THIS is a time for burying hatchets. When Rajiv Gandhi steps off his plane in Peking Sunday, it will be the first time an Indian prime minister will have set foot in China or met with the top Chinese leader in 34 years. Summits do not necessarily solve problems, but they symbolize changing relationships. The central issue between India and China - their border dispute - remains unresolved and is unlikely to be advanced by Mr. Gandhi in conversations with Deng Xiaoping or Chinese premier Li Peng. Having laid out claims, it has become difficult for either one to yield.
The Chinese want ``mutual understanding and accommodation,'' which basically means both sides stop claiming territory occupied by the other and adjust minor differences. The Indians reject this and insist on ``mutual benefit, mutual interest, and mutual acceptability.'' It isn't clear what this means except, as Gandhi said recently, no surrender of any Indian territory. The border talks are stalemated.
Nevertheless, both sides say they are willing to maintain peace along the border until a permanent settlement is worked out. Moreover, India's official position is that it no longer sees a security threat from China. The summit can reaffirm these two positions, set up arrangements to avert new clashes, and agree to continue to talk about the differences. Although they may disagree about where the border is, expanding land trade across the frontier at certain passes is possible, since both understand that local areas will benefit from such trade.
On other bilateral issues there are practical agreements that might be signed - on civil aviation cooperation, science and technology exchanges, and trade. An agreement on reopening consulates may be possible, too. On this last issue, India's suspicion of China is suggested by New Delhi's reluctance to let Peking reopen its former Calcutta office because of its proximity to ethnic unrest in northeastern India and the existence of a strong Communist Party movement in West Bengal.

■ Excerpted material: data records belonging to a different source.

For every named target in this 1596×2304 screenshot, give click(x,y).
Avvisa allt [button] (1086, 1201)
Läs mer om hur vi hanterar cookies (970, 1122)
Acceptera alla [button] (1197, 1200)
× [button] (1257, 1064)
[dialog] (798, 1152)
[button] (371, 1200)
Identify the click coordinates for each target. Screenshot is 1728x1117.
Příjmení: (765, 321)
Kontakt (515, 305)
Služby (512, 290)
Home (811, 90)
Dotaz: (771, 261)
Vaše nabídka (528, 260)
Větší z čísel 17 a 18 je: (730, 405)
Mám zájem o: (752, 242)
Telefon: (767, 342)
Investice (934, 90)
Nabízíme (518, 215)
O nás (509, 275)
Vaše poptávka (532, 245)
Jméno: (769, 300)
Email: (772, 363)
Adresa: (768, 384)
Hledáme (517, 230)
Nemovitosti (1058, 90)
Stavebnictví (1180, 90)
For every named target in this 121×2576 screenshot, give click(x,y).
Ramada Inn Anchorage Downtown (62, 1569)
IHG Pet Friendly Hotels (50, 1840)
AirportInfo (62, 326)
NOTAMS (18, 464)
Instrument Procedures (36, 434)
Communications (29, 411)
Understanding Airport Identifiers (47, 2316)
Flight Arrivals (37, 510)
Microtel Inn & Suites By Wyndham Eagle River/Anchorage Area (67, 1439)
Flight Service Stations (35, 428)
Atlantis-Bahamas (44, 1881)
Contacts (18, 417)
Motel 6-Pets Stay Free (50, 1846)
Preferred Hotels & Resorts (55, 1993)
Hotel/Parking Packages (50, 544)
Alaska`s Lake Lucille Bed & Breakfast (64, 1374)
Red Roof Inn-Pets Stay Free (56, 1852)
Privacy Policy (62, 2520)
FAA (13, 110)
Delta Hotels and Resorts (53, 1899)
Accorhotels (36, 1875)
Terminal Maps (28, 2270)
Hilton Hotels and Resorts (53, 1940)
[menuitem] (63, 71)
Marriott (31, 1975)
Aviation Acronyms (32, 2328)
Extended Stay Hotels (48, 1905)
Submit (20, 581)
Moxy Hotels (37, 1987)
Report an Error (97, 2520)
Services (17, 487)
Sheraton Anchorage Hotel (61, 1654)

If the significance of the trip was limited to any of these subjects, it would hardly be worth a second glance. Trade is unlikely to increase substantially. Relations are unlikely to warm up quickly, and security concerns - including Chinese sensitivity about political stability in Tibet, and Indian unease about Sino-Pakistani military cooperation - are unlikely to fade quickly.
The visit is, however, important for a number of broader reasons. First, it is a significant step in gradually easing tensions in Asia. Already, the Soviets are to withdraw from Afghanistan by early 1989, and the Vietnamese to withdraw from Cambodia by early 1990. Relations between North and South Korea may improve going into the 1990s.
Second, from the Soviet viewpoint, it is a key step in smoothing its relations with the two other great Asian land powers. For years, China has seen Soviet-Indian relations as intended to offset Chinese influence, and a key element in easing Sino-Soviet relations is a parallel relaxation of Sino-Indian tensions. As Mikhail Gorbachev said in New Delhi last month, ``Thinking of countries like the Soviet Union, India, and China, one is inevitably led to realize that good relations between them are extremely important for the destinies of Asia and for global progress. We are pleased to see signs of improvement in Indo-Chinese relations.''
Third, strong Chinese support for Pakistan has been a byproduct of Sino-Indian tensions. An improvement, even if only partial, in Sino-Indian relations, coupled with an easing of Pakistani-Soviet relations in the aftermath of Soviet withdrawal from Afghanistan, will be a factor in evolving power relationships in South Asia, and particularly in prospects for Indian-Pakistani negotiations toward easing subcontinental tensions.
Fourth, it is unlikely that the future holds a new Pan-Asian entente among India, China, and the USSR; it could as easily be said that good relations among the United States, China, and India are equally important. Nevertheless, the India/China, China/Soviet, and Japan/Soviet summits which are already set or which may occur in the coming year represent a significant broadening and diversification of regional and global power relationships.
The US should welcome this, since regional conflict and tension have rarely furthered its global objectives and are invariably both expensive and divisive, and also since the US is still better positioned to work closely with India and China on the key issues of the region - their economies and their security - than the USSR is. But it is going to be an increasingly complex game, with more players pursuing their own specific and regional interests and where US interests may be less clear and sharply defined than in the past.